Court of Appeals: Basalt town council’s executive sessions violated Colorado’s open meetings law

By Jeffrey A. Roberts
CFOIC Executive Director

In a precedent-setting ruling, the Colorado Court of Appeals on Thursday determined that Basalt town councilors violated the Colorado Open Meetings Law by convening four executive sessions to discuss legal and personnel matters without telling the public specifically what they would be talking about.

A three-judge appellate panel found that Eagle County District Court Judge Russell Granger “misapplied the statute” in 2017 when he upheld the council’s practice of providing no details prior to the closed-door meetings. The plaintiff, Basalt resident Theodore Guy, is entitled to any recordings and minutes of the executive sessions, the appeals court decided.

“The Court of Appeals’ ruling fully vindicates Mr. Guy’s efforts over the past three and a half years to make his elected officials comply with the open meetings law,” said Colorado Freedom of Information Coalition president Steve Zansberg, a First Amendment attorney who represents Guy with attorneys Katayoun Donnelly and Tom Kelley.

“Mr. Guy is the real hero in this story,” he said. “Today’s published opinion is binding precedent on all the state’s district judges, and it makes clear that local public bodies must provide the public with notice, prior to meeting behind closed doors, identifying ‘the particular matter’ they will be discussing with some degree of detail. This is precisely what the General Assembly has mandated, so that the public is not left in the dark when its government officials discuss public business in private.”
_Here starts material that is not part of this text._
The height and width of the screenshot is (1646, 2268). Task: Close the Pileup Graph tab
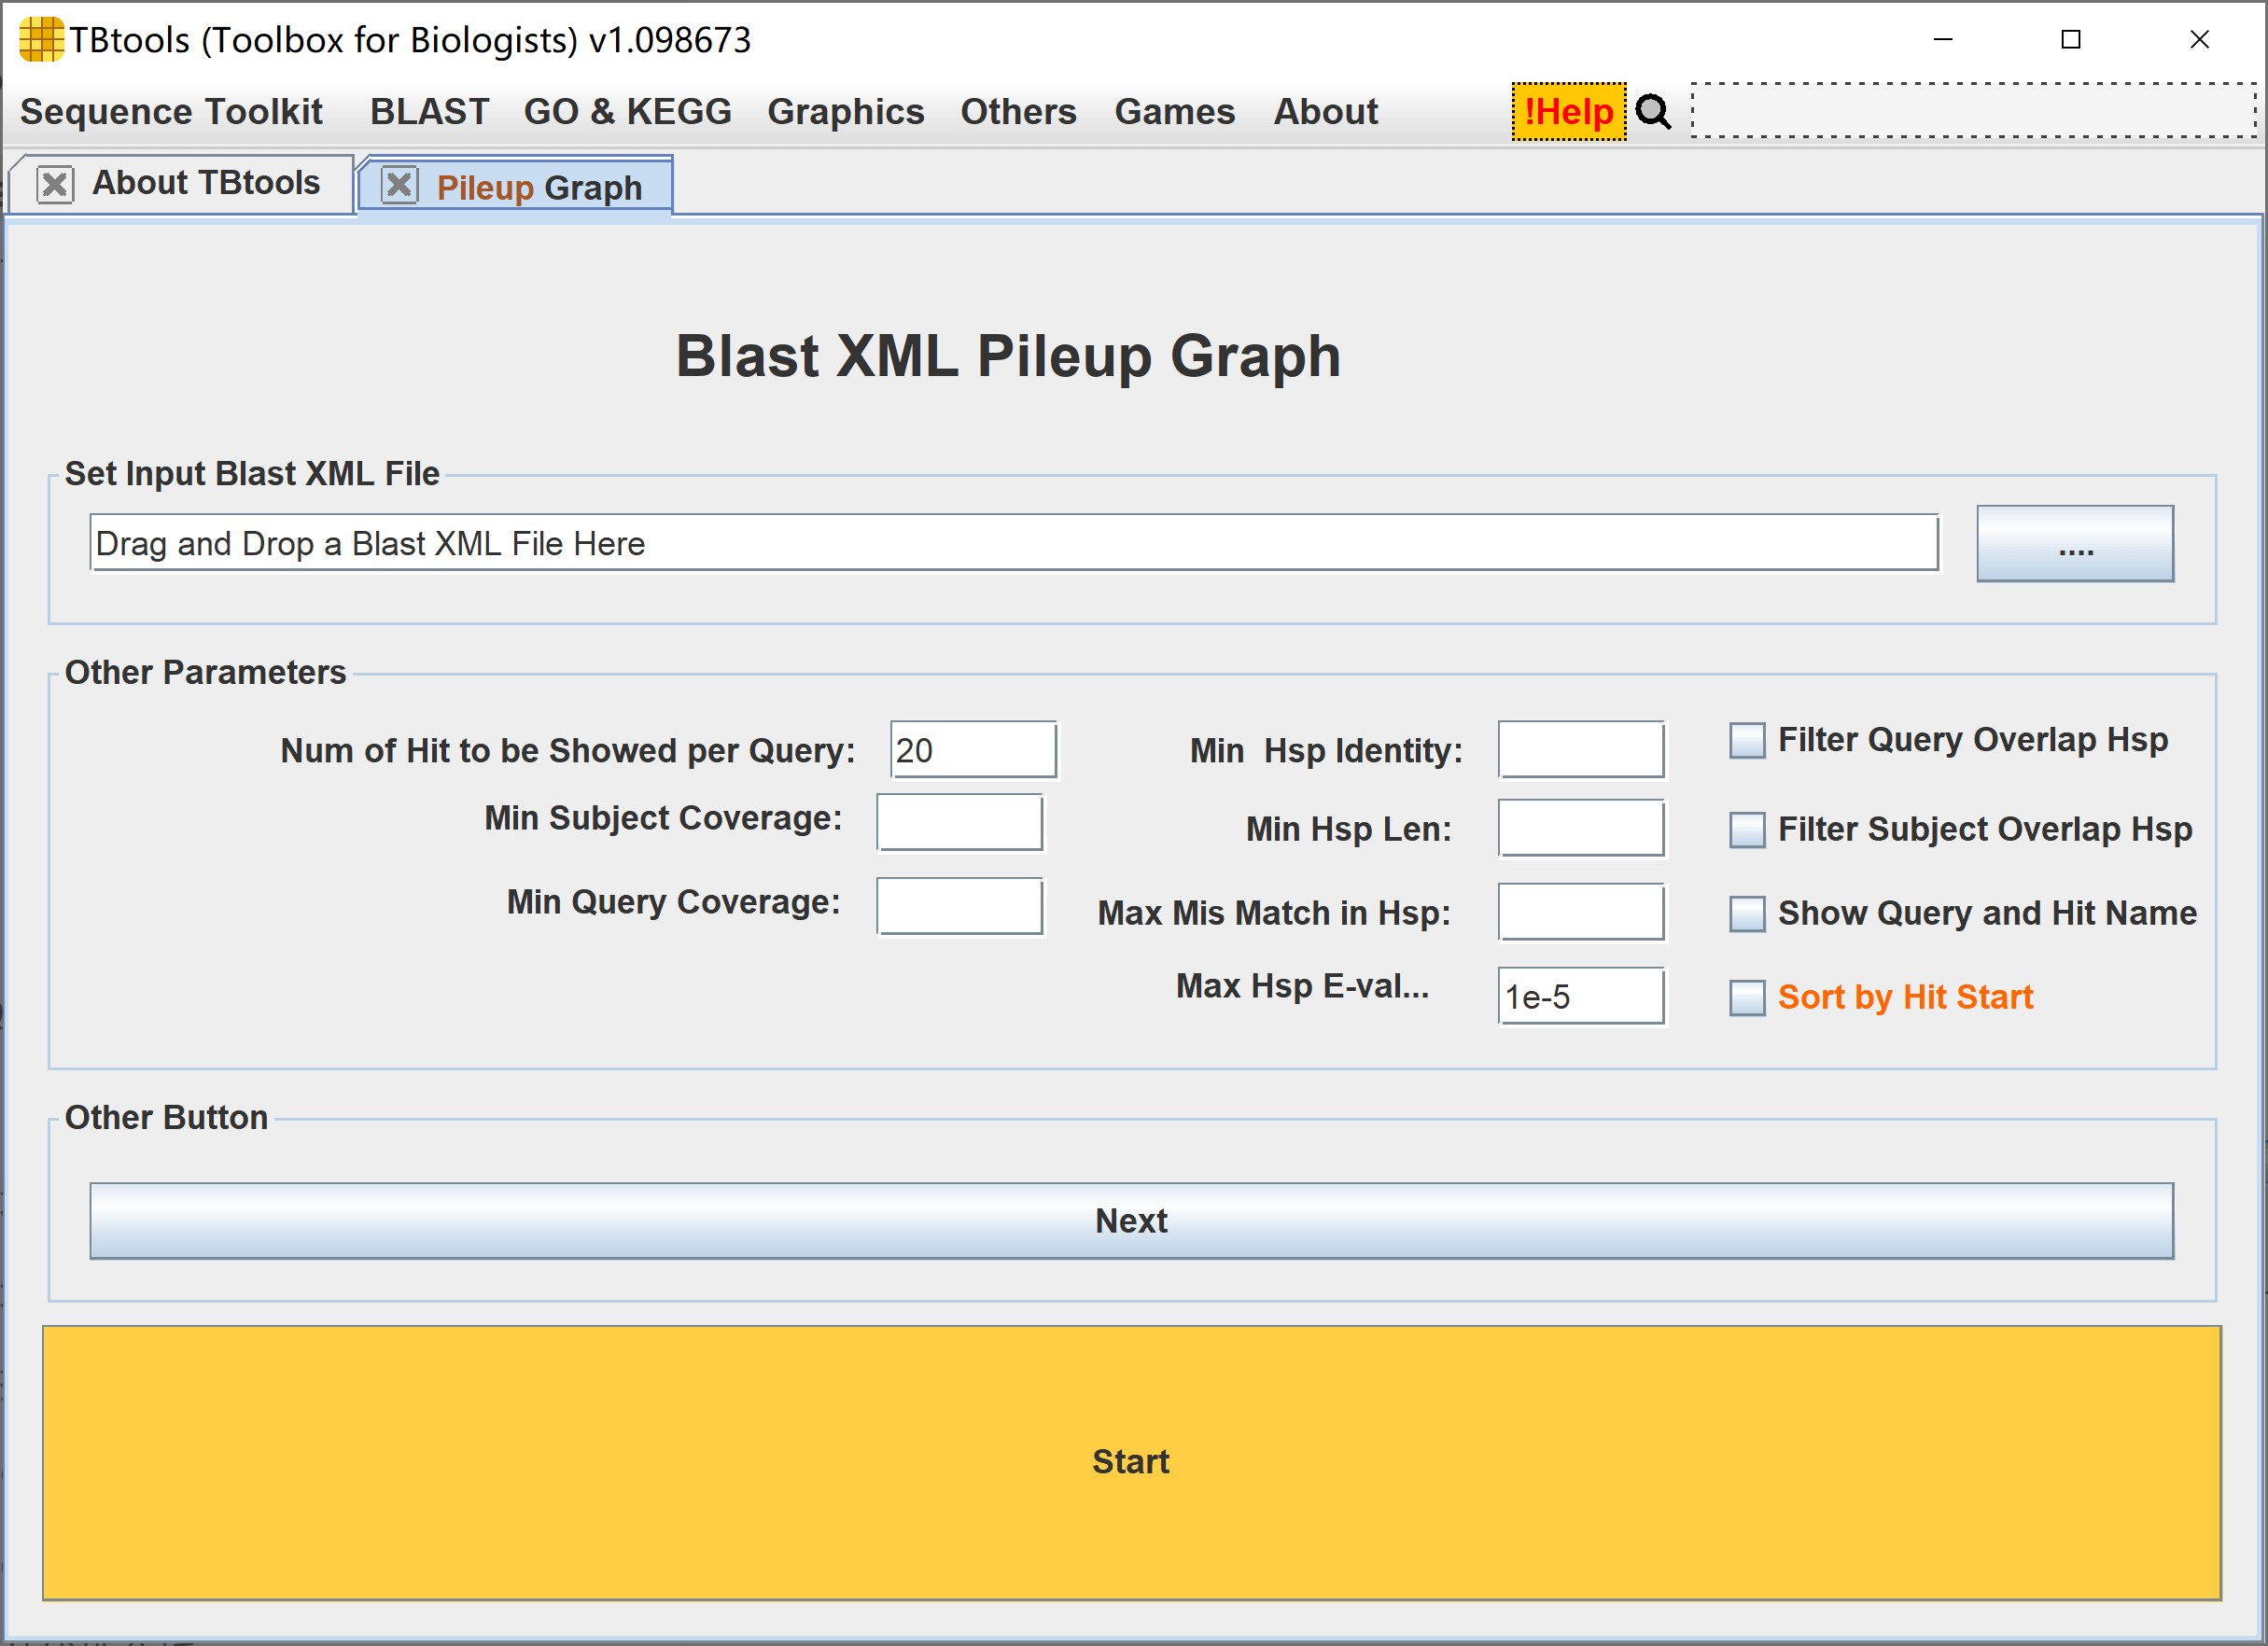point(400,186)
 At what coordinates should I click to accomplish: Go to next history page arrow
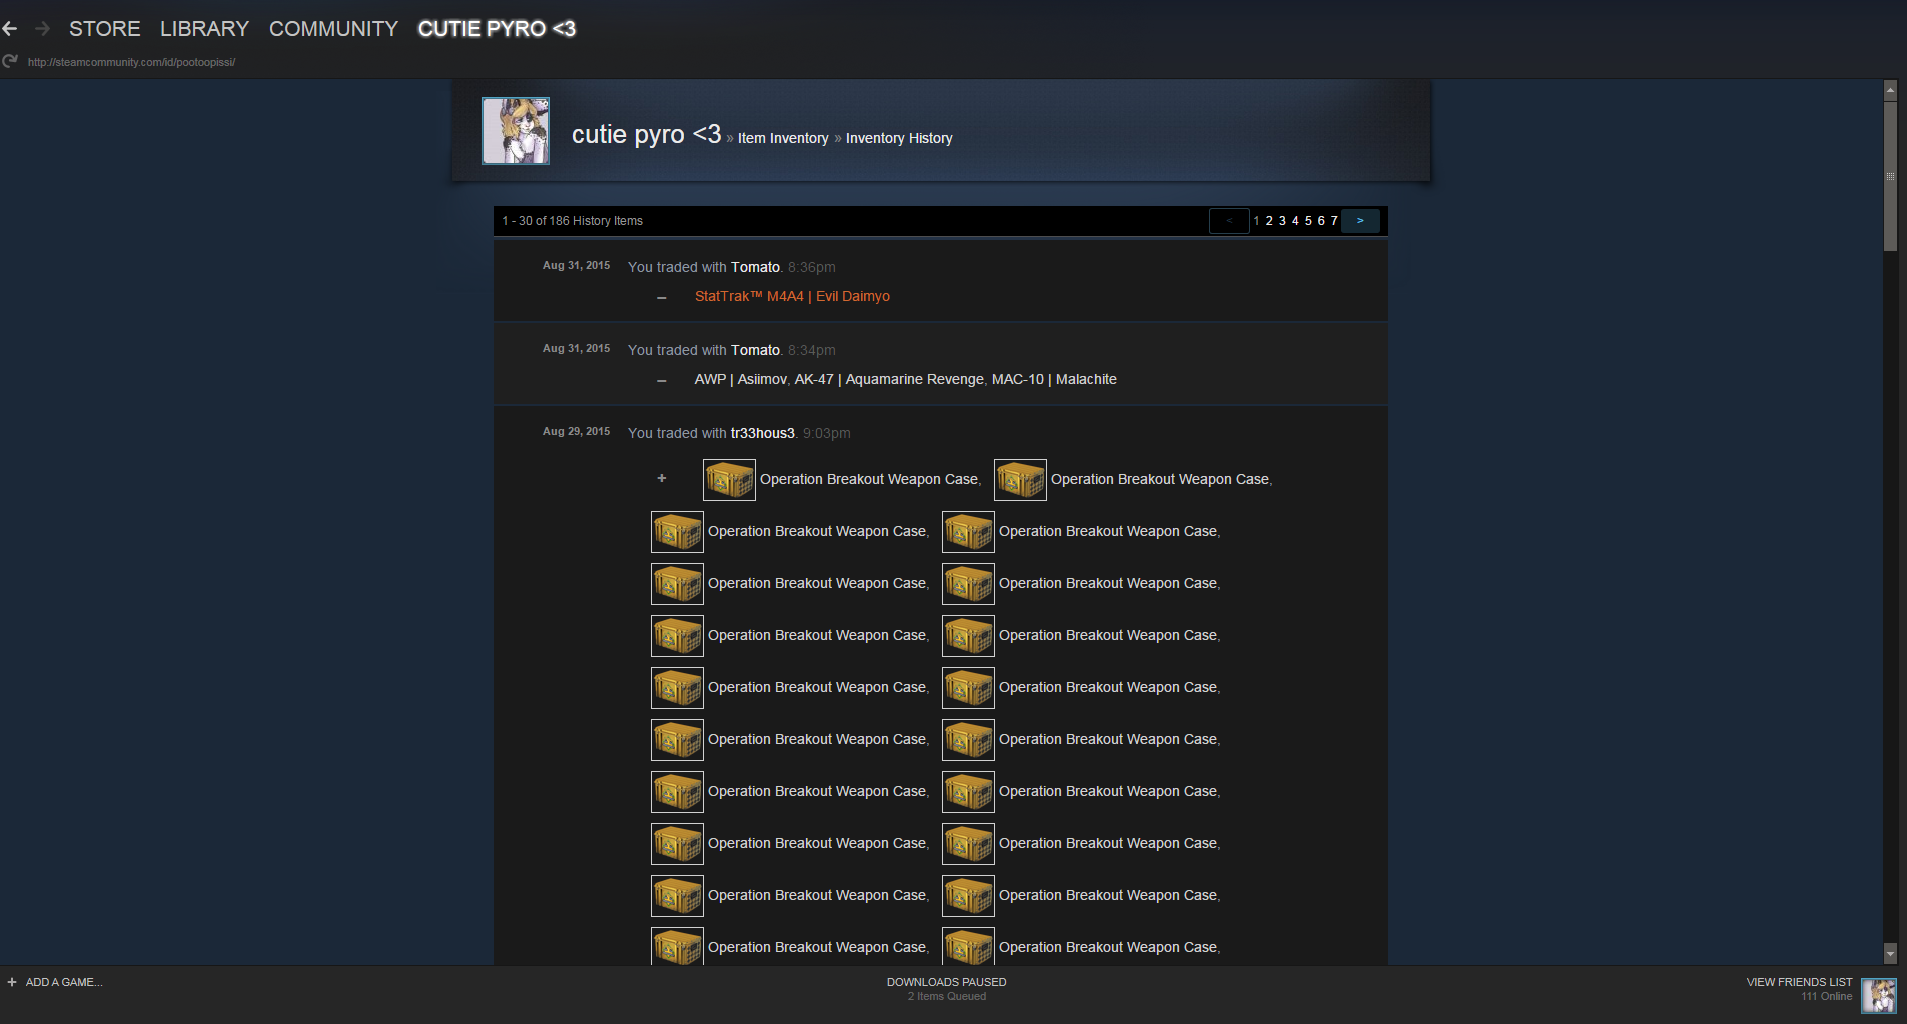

Since 2001, the Colorado Open Meetings Law has required state and local public bodies to announce the topic of each executive session, prior to taking a vote to convene the private meeting, “in as much detail as possible without compromising the purpose for which the executive session is authorized.”

Granger, in his ruling three years ago, called that provision just a “technical” aspect of the Sunshine Law. The phrase, “in as much detail as possible,” is ambiguous, he concluded, because it would always be possible to find a way to further describe a particular matter to be discussed. But the appeals court judges said it was possible, “even reasonably possible,” for the town council to describe at least the subject matter of executive sessions called to get legal advice without waiving the attorney-client privilege.

And, the Court of Appeals determined, the council could have identified then-town manager Mike Scanlon as the subject of an executive session on personnel matters without infringing on Scanlon’s privacy rights. Doing so, an attorney for the town had argued, would have violated the terms of his employment contract.

“The simple answer to this … is that the Town may not, by contract, evade its statutory obligations,” the judges wrote. “The Town’s desire to limit its exposure to a possible legal action by Scanlon did not, in our view, justify negating the public’s right to know the subject of what its officials would be discussing in secret.”

The appeals court also ruled that Guy is entitled to attorney fees in the appellate case, and it remanded the case to the district court to determine the amount. The court, however, did not grant Guy’s request that further proceedings be conducted by a different district court judge. Guy’s attorneys had argued that Granger “repeatedly evinced his disdain for citizens, like Mr. Guy, who invoke the courts’ authority to compel public bodies to adhere to the law.”

“There is, in our view, no indication that the judge harbored any personal bias against Guy or his counsel,” the appellate judges wrote. “Nor did the judge fail to treat Guy’s claims seriously or dispose of them in an arbitrary manner.”

The appellate judges wrote they have no reason to believe that Granger “would have substantial difficulty in casting aside his erroneous, previously expressed views” or in reassigning the case to a different judge if needed “to preserve the appearance of fairness.”